Windows optimize

Troubleshooting woes: Some tips all IT pros should remember

Donovan Colbert describes a recent frustrating issue on a project that reinforced some of the tips IT pros should remember when troubleshooting technical problems.
Recently I was building a Citrix Xenserver test lab to create a Citrix XenApp farm. During the build process, I ran into difficulty several times with the order and steps necessary to make the systems available via RDP instead of the Citrix XenCenter console. It isn't the easiest or clearest build process to set up a Citrix XenApp server as a VM in Xenserver. You've got a lot of little details you've got to get right -- and the default build of W2k8 and W2k3 has some additional initial steps you've got to go through before it'll open it up for RDP connections. This is all compounded by the fact that you've got to get the Xentools installed correctly and get the right .net framework installed prior to installing Presentation Server on your Windows base build.

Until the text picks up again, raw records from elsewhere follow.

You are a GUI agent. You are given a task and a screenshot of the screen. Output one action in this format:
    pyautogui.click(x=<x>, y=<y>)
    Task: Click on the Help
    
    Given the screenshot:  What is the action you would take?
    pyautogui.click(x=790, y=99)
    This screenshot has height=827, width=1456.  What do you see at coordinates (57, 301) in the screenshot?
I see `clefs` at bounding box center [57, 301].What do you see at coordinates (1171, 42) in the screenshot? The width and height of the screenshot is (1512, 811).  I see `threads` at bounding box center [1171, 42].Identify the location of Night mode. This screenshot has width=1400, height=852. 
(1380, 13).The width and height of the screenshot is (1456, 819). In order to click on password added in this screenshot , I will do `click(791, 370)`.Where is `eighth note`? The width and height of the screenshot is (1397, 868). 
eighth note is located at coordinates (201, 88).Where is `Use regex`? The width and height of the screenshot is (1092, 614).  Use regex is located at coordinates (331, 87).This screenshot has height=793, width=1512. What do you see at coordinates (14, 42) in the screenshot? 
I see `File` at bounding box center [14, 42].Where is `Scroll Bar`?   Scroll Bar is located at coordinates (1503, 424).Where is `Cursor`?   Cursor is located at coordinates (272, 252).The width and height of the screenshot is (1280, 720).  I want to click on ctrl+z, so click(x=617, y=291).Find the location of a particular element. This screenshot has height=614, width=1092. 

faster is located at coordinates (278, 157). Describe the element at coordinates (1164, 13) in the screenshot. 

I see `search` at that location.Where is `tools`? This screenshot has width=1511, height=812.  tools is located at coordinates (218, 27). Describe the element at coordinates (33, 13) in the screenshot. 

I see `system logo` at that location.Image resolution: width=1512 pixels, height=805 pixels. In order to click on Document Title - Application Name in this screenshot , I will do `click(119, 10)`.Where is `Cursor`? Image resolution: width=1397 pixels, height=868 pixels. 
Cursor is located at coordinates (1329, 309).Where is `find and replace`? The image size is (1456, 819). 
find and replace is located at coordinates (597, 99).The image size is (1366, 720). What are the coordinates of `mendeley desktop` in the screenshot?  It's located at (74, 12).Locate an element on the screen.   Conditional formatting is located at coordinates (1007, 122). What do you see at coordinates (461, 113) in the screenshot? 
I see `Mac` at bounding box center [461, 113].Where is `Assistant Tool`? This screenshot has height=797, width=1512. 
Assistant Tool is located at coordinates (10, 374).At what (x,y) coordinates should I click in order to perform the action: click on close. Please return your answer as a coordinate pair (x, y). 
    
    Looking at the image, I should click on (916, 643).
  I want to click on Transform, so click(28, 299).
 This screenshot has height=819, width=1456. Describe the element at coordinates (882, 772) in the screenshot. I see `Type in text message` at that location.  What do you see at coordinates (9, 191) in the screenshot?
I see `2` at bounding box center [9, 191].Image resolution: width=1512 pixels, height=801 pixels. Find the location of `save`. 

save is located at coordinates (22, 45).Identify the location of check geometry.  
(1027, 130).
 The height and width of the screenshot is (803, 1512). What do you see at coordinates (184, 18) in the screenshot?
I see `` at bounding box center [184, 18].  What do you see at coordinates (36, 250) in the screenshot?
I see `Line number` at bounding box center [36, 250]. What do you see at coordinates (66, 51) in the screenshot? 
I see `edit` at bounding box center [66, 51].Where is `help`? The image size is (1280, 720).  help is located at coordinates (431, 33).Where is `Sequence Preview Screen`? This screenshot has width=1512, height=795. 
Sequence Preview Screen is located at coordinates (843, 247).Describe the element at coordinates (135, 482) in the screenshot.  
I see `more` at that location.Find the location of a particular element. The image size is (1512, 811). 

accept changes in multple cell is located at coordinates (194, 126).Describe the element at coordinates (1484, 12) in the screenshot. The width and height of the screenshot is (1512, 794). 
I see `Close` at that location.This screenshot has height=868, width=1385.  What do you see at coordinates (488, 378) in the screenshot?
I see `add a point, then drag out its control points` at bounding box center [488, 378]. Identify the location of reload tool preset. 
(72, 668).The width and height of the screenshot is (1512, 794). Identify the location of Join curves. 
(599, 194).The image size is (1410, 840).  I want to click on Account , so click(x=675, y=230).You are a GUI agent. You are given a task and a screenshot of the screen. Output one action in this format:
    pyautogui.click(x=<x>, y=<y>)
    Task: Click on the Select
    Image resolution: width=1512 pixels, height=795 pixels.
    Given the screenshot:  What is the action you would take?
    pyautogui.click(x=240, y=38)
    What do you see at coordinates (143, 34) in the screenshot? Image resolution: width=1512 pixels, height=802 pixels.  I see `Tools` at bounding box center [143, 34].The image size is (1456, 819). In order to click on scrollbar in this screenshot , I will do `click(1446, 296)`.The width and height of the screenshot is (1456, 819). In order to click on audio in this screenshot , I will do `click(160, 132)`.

Additionally, I'm not on the most robust test server for this build (a Dell PowerEdge T110 tower quad core with 4GB of ram). I'm also introducing myself to setup, configuration and administration of XenApp with this lab. My lead Citrix engineer is assisting me when I hit snags, but he has his regular job to keep him busy. Altogether, it has made it a relatively difficult lab for me to get running. This lab is built off our main LAN -- and it replicates the naming policy of our production network so I have to be careful to ensure that it remains isolated. In order to get online to download updates and components, I am using our public guest network -- and I've got the host machines and VMs configured with non-routable IP addresses. I've changed the IP range a couple of times as I've built the machines.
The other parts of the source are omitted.